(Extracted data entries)
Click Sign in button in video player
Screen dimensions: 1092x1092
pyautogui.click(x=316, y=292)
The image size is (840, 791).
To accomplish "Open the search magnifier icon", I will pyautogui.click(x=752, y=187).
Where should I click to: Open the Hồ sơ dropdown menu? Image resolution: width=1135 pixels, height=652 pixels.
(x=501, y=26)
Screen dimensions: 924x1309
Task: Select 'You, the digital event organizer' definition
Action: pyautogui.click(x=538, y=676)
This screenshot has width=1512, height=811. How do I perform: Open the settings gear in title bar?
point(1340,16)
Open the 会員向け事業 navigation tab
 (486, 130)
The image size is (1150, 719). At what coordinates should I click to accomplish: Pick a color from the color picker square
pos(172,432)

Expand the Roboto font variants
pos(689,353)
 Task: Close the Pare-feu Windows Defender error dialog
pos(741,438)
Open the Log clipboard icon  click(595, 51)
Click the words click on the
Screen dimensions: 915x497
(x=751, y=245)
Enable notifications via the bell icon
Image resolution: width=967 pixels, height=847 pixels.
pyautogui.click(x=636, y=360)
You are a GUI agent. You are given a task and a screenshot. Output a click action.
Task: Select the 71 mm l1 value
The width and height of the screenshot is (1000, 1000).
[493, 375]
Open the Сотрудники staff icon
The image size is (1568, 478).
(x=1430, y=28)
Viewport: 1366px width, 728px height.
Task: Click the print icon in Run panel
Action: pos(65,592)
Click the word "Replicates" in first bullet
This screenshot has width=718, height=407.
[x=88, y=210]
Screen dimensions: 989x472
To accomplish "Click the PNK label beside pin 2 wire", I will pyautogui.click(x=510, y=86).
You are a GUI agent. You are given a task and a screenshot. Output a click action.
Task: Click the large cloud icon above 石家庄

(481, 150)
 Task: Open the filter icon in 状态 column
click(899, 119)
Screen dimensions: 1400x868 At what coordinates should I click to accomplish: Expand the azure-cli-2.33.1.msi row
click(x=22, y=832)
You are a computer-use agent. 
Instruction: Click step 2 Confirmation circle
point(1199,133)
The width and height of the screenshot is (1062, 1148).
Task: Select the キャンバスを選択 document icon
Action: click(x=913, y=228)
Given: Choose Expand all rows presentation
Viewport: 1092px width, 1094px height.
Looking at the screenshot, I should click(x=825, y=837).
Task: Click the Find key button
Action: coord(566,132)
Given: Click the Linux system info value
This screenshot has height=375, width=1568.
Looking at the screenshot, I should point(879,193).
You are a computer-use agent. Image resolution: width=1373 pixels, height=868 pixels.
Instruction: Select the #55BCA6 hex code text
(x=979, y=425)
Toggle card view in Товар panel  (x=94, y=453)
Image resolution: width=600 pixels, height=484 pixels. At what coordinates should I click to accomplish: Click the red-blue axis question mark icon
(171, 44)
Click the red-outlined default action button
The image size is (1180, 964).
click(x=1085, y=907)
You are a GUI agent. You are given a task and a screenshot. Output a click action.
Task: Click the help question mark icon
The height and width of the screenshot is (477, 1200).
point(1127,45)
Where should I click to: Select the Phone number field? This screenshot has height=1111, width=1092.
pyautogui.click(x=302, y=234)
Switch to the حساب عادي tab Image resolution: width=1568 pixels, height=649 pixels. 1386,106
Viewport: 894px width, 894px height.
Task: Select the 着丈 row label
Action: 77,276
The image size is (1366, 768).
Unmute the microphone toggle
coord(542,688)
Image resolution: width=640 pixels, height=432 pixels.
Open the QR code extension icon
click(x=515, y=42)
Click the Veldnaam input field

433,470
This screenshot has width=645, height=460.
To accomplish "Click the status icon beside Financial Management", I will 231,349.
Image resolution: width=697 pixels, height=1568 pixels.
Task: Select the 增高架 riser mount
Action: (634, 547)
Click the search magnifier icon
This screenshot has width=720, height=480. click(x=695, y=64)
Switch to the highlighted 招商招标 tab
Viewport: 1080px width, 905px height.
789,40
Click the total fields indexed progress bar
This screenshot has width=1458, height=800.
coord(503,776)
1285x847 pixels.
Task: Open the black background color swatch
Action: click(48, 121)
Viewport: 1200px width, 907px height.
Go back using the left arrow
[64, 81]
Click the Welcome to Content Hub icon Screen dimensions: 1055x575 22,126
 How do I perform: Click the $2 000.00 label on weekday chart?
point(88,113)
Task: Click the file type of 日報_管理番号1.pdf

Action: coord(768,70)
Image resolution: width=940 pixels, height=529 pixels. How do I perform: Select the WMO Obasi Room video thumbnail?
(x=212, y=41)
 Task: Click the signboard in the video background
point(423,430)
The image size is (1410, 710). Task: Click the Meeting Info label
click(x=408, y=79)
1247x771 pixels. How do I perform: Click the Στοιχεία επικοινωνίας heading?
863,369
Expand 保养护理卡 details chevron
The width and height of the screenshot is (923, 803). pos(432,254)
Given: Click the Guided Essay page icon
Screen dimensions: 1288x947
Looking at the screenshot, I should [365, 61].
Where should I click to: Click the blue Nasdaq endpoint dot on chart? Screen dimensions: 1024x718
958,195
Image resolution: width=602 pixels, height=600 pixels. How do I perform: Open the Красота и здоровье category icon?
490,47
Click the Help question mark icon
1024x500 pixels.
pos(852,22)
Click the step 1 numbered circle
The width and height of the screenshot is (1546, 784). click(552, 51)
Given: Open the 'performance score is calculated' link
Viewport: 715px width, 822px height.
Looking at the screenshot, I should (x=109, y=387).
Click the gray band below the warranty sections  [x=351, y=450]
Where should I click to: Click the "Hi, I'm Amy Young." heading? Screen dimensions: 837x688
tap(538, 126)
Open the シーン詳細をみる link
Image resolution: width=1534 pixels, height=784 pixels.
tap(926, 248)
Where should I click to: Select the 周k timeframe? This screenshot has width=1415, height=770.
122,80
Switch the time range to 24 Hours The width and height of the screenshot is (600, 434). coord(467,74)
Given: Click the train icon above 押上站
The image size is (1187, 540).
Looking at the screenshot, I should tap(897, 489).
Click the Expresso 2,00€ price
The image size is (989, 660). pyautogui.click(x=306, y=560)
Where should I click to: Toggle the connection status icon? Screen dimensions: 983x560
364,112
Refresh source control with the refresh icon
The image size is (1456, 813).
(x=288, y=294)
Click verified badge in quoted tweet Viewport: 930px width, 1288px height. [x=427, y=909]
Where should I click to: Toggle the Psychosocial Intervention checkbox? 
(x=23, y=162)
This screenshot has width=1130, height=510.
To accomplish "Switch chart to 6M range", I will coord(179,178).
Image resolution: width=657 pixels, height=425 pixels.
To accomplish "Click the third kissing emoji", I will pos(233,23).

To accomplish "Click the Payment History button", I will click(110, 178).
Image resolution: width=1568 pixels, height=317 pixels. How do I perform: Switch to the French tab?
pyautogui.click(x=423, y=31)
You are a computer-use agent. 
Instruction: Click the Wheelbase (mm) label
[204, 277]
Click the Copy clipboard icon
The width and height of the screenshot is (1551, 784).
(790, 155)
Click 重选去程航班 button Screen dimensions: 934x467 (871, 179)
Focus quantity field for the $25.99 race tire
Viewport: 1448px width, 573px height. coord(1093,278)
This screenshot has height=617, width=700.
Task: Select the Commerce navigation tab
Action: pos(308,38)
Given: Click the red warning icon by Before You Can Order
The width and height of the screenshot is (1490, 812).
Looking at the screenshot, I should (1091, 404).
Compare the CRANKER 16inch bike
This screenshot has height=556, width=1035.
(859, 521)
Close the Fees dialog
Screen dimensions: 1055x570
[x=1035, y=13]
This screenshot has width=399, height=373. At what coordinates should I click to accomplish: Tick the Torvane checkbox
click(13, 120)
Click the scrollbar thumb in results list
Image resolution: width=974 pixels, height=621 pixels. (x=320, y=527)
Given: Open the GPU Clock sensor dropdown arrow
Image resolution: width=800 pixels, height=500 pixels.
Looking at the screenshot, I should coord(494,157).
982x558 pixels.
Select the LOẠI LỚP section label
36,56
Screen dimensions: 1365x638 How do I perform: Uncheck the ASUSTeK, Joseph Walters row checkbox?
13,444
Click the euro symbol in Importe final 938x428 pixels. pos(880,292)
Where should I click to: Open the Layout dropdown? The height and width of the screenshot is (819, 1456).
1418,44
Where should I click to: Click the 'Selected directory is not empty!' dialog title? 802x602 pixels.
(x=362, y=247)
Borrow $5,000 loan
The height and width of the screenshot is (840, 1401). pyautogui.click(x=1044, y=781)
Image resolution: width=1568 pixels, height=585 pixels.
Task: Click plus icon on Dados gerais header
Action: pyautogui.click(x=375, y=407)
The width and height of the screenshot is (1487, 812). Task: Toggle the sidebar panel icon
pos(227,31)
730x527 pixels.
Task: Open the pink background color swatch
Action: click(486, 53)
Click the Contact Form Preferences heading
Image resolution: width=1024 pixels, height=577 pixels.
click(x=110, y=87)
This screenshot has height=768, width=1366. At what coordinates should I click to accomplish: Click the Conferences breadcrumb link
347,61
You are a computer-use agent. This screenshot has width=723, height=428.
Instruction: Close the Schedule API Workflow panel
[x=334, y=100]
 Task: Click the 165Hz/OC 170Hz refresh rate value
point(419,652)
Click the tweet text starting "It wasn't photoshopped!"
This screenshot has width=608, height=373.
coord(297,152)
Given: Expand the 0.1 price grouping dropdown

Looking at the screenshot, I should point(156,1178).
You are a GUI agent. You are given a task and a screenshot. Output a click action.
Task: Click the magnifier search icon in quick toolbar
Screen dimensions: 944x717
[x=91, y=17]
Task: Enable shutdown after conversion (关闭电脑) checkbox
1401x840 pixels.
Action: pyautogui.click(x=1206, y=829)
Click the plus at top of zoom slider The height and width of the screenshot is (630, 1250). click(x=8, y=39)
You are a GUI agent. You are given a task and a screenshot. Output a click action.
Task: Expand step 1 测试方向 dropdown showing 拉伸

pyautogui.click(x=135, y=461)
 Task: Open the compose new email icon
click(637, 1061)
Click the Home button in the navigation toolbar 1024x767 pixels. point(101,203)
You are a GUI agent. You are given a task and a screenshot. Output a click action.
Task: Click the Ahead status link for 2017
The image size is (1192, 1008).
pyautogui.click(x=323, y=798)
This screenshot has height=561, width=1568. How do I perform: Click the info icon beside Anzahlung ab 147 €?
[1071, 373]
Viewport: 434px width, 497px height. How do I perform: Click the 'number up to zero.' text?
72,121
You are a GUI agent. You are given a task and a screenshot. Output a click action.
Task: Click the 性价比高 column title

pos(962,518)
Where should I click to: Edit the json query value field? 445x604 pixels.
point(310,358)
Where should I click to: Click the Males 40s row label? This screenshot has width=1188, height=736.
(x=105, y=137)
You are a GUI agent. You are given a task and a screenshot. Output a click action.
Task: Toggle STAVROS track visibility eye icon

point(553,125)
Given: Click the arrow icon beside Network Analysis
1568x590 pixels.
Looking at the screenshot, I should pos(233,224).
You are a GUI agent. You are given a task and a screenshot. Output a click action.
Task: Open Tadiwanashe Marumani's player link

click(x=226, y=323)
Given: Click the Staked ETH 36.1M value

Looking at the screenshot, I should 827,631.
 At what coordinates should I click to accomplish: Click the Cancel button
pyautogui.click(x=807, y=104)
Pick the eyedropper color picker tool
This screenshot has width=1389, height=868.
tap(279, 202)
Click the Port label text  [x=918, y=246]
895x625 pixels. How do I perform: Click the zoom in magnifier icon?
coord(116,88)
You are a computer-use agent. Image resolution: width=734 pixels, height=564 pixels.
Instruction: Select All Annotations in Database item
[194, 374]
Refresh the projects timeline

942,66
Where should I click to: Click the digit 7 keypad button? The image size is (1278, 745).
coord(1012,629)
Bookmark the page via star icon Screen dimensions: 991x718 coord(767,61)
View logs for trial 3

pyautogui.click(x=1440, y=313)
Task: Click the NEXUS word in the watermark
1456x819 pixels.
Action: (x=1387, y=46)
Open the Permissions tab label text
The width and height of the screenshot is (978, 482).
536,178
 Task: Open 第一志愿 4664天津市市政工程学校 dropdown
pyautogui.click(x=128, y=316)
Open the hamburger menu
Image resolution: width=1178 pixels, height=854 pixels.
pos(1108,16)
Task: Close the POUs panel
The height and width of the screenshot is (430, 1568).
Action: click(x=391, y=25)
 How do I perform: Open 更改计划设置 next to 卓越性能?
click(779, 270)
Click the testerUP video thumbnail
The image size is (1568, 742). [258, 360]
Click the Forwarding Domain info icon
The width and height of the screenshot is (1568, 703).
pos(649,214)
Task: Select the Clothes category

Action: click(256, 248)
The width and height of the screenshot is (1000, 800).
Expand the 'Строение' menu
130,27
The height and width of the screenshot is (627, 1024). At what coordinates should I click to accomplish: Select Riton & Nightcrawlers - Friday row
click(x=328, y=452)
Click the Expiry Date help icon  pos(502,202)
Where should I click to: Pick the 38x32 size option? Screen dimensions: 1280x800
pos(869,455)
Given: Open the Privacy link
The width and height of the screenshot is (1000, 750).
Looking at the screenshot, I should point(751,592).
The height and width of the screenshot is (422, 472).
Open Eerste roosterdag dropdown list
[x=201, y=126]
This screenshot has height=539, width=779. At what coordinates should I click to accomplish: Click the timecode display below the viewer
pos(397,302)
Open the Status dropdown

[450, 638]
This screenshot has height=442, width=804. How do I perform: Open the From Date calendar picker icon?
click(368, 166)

The task | Could you reproduce the lines above, from the one that holds "This screenshot has height=539, width=779." through the last, exactly as they stand?

Output below |
This screenshot has height=539, width=779. At what coordinates should I click to accomplish: Click the timecode display below the viewer
pos(397,302)
Open the Status dropdown

[450, 638]
This screenshot has height=442, width=804. How do I perform: Open the From Date calendar picker icon?
click(368, 166)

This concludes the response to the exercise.